First edition of a celebration of John F. Nash; Inscribed by "one of the most outstanding mathematicians of the 20th century" Louis Nirenberg

A Celebration of John F. Nash Jr.

NASH, John F. and Harold W. Kuhn [Louis Nirenberg and Peter Sarnak].

$1,500.00

Item Number: 144405

Durham, NC: Duke University Press, 1996.

First edition of this collection of Nash’s writings. Octavo, original blue cloth. Presentation copy, inscribed by the mathematician on the title page, “To John Rogay Best wishes Louis Nirenberg.” In near fine condition. Edited by Harold W. Kuhn, Louis Nirenberg and Peter Sarnak. Managing editor Morris Weisfeld. Louis Nirenberg was considered one of the most outstanding mathematicians of the 20th century.
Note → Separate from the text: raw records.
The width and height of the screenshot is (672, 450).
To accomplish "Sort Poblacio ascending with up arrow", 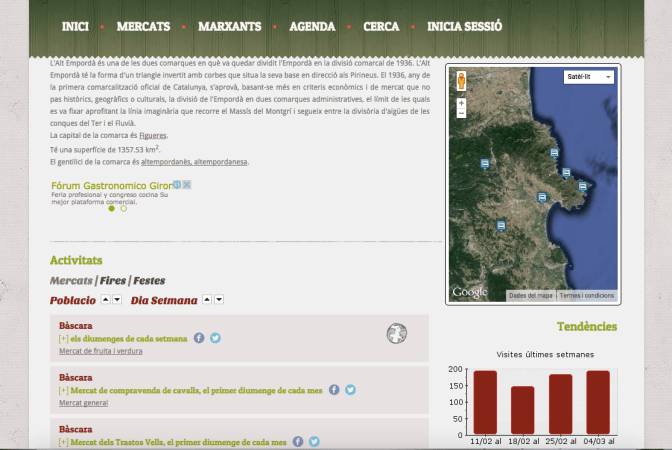I will point(105,300).
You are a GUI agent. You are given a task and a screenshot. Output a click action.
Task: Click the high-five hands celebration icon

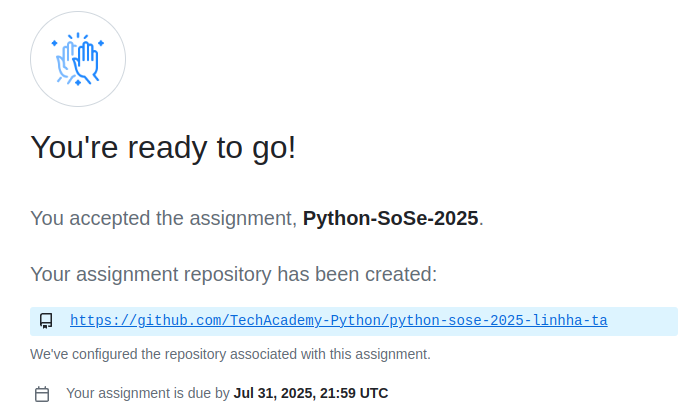pyautogui.click(x=78, y=60)
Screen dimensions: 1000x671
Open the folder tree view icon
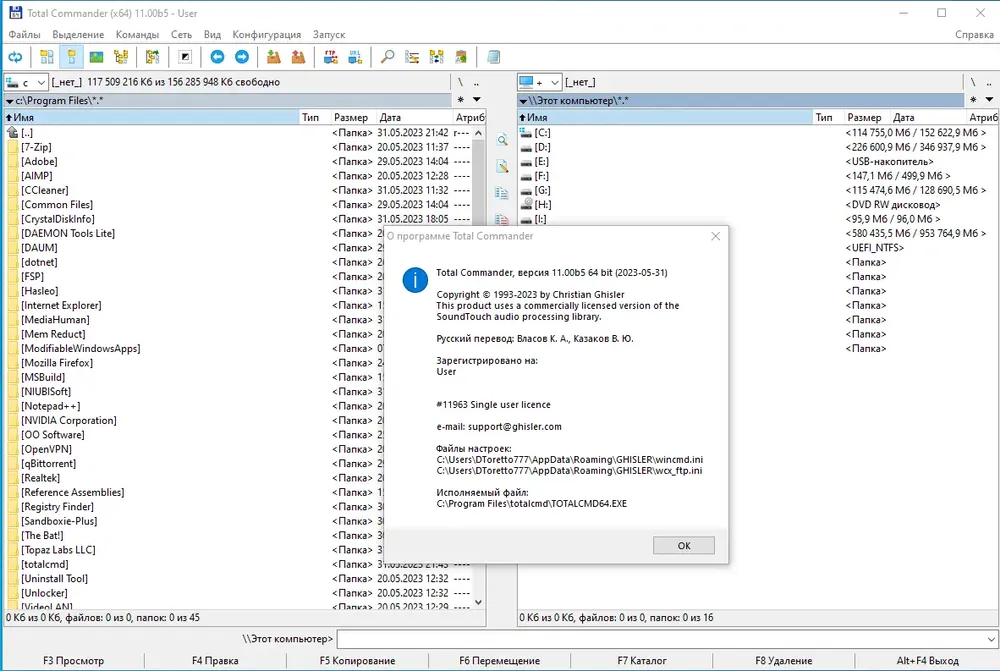(x=121, y=57)
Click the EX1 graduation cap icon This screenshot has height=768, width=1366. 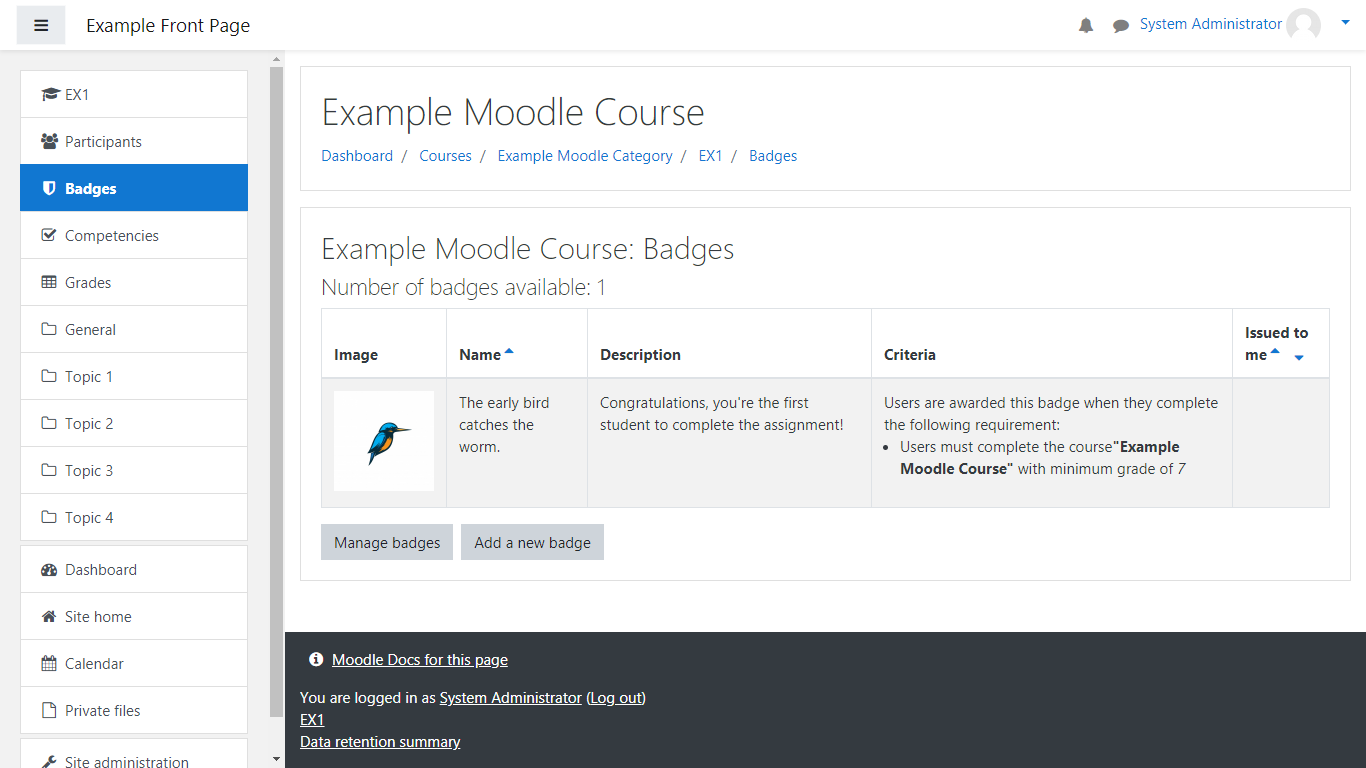coord(50,95)
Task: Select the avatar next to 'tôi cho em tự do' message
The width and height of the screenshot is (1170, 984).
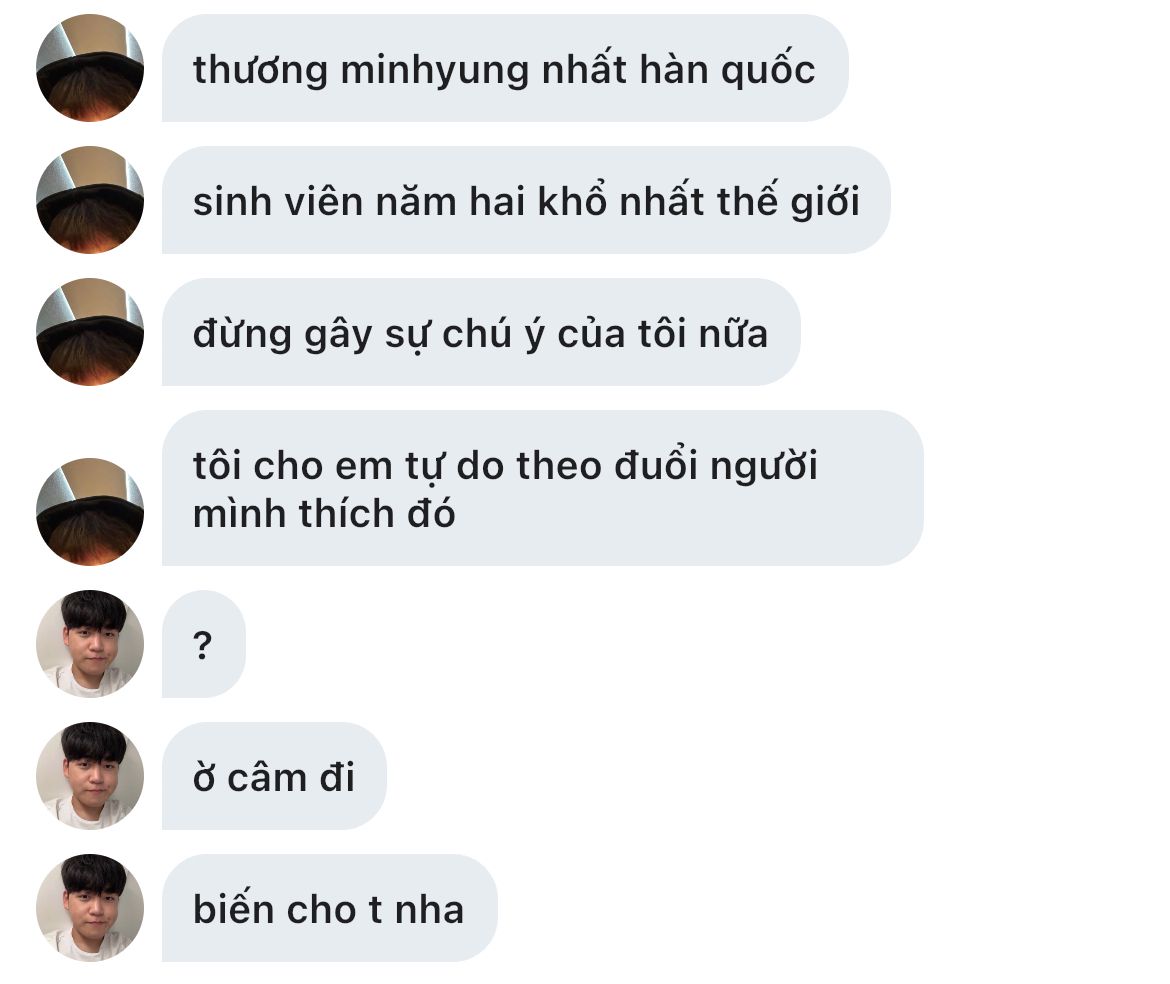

This collection celebrates the pathbreaking work in game theory and mathematics of John F. Nash Jr., winner of the 1994 Nobel Prize in Economics. Nash’s analysis of equilibria in the theory of non-cooperative games has had a major impact on modern economic theory. This book, also published as volume 81 of the Duke Mathematical Journal, includes an important, but previously unpublished paper by Nash; the proceedings of the Nobel seminar held in Stockholm on December 8, 1994 in his honor; and papers by distinguished mathematicians and economists written in response to and in honor of Nash’s pioneering contributions to those fields. In 1950, when he was 22 years old, Nash presented his key idea—the Nash equilibrium—in the Ph.D. thesis he submitted to the Mathematics Department at Princeton University. In that paper, he defined a new concept of equilibrium and used methods from topology to prove the existence of an equilibrium point for n-person, finite, non-cooperative games, that its, for games in which the number of possible strategies are limited, no communication is allowed between the players, and n represents the number of players. The Nash equilibrium point is reached when none of the players can improve their position by changing strategies. By taking into account situations involving more than two players, specifically the general n-player game, Nash built significantly on the previous work of John Von Neumann and Oskar Morgenstern.